Riyadh is buying up shares of US companies

US, WASHINGTON (ORDO NEWS) — The Securities and Exchange Commission of the United States disclosed information on the acquisition by the Sovereign Fund of Saudi Arabia of shares of large American companies in an amount exceeding $ 2.5 billion. The question arises – what does this step mean in light of the austerity policies launched by the kingdom to overcome the economic consequences of the coronavirus pandemic, writes Al Jazeera.

The image of Saudi Arabia in the United States began to crumble as a result of repeated strikes, the last of which was the Saudi leadership’s intention to lower world prices by flooding markets with oil, as Washington sees this as an attempt to bankrupt U.S. shale oil companies.

As Sharif Usman, a financial and economic specialist at the American company Analytica, explained in an interview with Al-Jazeera, a recent decision by Saudi Arabia indicates a desire to take advantage of the investment opportunities that have emerged in the context of the coronavirus pandemic. As you know, the current crisis has led to a decrease in the value of shares of large American companies.

According to U.S. data, the Saudi Arabia Sovereign Fund acquired a share of $ 713.7 million from the Boeing Company. He invested $ 522 million in Citigroup, the same amount on Facebook, as well as $ 495.8 million in Disney and $ 487.6 million in Bank of America.

It is worth noting that the Saudi Arabia Sovereign Fund manages assets worth more than $ 300 billion.

US stocks fall in price

In recent weeks, the stocks of these companies have become sharply cheaper, due to the effects of the economic downturn in the United States. This decline was accompanied by an increase in unemployment: the number of unemployed increased by more than 35 million people. According to some experts, the United States has not known such an economic crisis since the Great Depression in the 1930s.

The stock price of companies in which Saudi Arabia has invested over the past six months has declined as follows: Boeing shares fell from $ 369 on November 18, 2019 to $ 133 on May 18, Citibank fell from $ 74, and Bank of America from $ 32 to $ 22, while Disney shares fell from $ 147 to $ 116 in the same period.

According to Usman, the current conditions are encouraging investors to buy more, especially in connection with the decrease in the cost of shares of these companies, but what is surprising in this situation is the decision of the Saudi Arabia Sovereign Fund to purchase these shares, as Riyadh pursues austerity policy for the low cost of oil and the consequences of the coronavirus pandemic.

*RAW DATA*
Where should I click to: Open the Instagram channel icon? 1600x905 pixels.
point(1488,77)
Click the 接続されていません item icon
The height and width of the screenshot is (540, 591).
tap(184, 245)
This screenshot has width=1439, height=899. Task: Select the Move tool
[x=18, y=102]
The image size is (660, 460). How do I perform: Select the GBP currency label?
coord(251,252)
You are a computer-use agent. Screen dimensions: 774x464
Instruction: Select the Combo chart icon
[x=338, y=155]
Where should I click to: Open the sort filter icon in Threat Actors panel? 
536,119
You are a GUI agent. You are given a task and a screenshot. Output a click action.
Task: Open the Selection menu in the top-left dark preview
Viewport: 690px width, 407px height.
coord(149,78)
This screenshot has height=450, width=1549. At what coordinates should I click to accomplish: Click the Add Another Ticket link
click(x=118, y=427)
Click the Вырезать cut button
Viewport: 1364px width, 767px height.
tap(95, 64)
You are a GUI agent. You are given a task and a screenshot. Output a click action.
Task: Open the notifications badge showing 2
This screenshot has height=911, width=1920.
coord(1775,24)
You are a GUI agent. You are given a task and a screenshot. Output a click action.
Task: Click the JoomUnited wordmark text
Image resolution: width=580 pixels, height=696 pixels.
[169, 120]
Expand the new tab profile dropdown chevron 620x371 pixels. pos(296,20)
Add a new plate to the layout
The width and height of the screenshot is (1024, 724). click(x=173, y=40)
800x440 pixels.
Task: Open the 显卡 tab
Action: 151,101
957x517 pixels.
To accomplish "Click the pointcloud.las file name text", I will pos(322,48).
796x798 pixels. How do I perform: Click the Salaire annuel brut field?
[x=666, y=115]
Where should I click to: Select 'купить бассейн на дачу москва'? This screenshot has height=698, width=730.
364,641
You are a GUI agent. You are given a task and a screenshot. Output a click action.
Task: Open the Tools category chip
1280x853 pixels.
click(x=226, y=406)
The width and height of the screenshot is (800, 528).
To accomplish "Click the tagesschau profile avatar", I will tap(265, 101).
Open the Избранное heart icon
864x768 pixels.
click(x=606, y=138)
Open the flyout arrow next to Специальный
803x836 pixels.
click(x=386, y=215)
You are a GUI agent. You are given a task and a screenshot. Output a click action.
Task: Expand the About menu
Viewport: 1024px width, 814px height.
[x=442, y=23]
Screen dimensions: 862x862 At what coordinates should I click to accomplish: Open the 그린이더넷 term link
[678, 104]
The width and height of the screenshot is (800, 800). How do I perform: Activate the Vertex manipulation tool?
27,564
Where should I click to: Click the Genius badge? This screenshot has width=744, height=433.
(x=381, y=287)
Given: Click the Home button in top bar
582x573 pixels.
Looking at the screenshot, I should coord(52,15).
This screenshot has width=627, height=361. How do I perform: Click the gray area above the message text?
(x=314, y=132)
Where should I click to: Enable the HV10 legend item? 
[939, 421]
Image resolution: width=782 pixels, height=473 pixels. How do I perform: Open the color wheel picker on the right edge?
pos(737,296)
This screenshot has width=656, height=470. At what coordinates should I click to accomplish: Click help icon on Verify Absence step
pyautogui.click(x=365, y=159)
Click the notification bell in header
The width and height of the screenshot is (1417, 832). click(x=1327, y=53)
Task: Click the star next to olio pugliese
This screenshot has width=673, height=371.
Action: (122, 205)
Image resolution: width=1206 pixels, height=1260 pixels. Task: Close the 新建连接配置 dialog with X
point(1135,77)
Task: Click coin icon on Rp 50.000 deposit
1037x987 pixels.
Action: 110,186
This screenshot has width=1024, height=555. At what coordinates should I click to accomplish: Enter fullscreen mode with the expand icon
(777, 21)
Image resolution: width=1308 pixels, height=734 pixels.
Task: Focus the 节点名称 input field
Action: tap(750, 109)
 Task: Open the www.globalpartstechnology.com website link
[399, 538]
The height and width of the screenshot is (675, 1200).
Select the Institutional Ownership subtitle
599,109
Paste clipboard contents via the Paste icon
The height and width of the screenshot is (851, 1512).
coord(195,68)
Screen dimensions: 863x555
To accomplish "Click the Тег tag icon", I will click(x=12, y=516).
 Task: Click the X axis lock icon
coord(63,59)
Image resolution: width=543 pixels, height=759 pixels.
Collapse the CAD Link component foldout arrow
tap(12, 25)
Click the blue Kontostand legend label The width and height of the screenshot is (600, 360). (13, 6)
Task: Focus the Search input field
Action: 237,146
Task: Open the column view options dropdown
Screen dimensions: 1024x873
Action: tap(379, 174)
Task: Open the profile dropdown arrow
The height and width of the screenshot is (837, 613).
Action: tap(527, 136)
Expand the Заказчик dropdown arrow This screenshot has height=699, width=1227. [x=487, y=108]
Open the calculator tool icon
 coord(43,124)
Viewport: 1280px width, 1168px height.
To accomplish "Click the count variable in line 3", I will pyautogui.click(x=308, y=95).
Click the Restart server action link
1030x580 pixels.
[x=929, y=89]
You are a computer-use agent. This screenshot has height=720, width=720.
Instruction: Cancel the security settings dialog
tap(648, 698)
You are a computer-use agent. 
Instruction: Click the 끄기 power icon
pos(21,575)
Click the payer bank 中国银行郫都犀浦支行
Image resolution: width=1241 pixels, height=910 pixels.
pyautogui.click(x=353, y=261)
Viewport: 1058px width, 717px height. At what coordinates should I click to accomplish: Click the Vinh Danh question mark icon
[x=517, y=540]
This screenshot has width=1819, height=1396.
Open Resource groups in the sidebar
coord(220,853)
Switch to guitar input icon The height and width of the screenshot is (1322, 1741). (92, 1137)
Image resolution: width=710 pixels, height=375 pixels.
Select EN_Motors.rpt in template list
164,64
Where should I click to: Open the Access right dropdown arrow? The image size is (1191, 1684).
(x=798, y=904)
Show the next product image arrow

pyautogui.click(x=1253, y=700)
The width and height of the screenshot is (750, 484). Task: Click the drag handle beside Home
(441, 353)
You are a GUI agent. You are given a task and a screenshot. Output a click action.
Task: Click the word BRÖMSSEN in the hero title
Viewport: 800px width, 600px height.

*WORK ORDER A*
In the article on Riyadh's purchases of US shares, how much did Saudi Arabia's sovereign fund spend on Boeing shares?
*WORK ORDER B*
Summarize the article on Riyadh's purchases of US shares in two sentences.
*WORK ORDER C*
From the article on Riyadh's purchases of US shares, extract the passage from "According to U.S." to "than $ 300 billion.".

*EXERCISE OUTPUT A*
$713.7 million.

*EXERCISE OUTPUT B*
The U.S. Securities and Exchange Commission disclosed that Saudi Arabia's sovereign fund bought more than $2.5 billion in shares of large American companies, including Boeing, Citigroup, Facebook, Disney and Bank of America. A financial specialist quoted in the article sees the purchases as a way to use the drop in share prices caused by the coronavirus crisis, but he also finds the decision surprising because Riyadh is pursuing an austerity policy.

*EXERCISE OUTPUT C*
According to U.S. data, the Saudi Arabia Sovereign Fund acquired a share of $ 713.7 million from the Boeing Company. He invested $ 522 million in Citigroup, the same amount on Facebook, as well as $ 495.8 million in Disney and $ 487.6 million in Bank of America.

It is worth noting that the Saudi Arabia Sovereign Fund manages assets worth more than $ 300 billion.